**Task**. Each line from the one containing "The height and width of the screenshot is (585, 1032)." through the end of the data must be retyped exactly, and no other line.

Stored records:
== == ==

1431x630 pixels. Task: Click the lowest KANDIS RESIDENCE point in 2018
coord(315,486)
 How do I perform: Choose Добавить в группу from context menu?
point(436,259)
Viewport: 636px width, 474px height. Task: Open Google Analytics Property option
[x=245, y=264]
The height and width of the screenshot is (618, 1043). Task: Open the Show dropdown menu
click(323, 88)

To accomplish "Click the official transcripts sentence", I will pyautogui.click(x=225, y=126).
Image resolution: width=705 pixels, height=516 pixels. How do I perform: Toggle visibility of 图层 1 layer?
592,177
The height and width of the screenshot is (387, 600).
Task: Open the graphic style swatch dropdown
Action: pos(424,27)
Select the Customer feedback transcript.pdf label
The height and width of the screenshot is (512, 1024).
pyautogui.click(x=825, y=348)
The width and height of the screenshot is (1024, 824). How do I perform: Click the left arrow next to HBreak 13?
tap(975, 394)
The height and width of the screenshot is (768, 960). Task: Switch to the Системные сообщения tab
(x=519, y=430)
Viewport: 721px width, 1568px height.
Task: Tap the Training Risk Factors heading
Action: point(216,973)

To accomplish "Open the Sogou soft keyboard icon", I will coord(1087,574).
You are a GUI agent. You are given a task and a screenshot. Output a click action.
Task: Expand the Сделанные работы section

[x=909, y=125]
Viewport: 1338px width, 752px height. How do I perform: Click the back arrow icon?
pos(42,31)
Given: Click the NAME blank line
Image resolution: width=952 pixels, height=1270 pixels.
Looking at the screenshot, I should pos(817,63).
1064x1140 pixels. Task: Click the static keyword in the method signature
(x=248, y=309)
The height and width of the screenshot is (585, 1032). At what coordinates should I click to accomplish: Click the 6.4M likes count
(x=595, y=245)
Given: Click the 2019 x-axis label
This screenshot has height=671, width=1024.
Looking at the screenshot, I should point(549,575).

== == ==

**Solution to this exercise**.
The height and width of the screenshot is (585, 1032). At what coordinates should I click to accomplish: Click the 6.4M likes count
(x=595, y=245)
Given: Click the 2019 x-axis label
This screenshot has height=671, width=1024.
Looking at the screenshot, I should point(549,575).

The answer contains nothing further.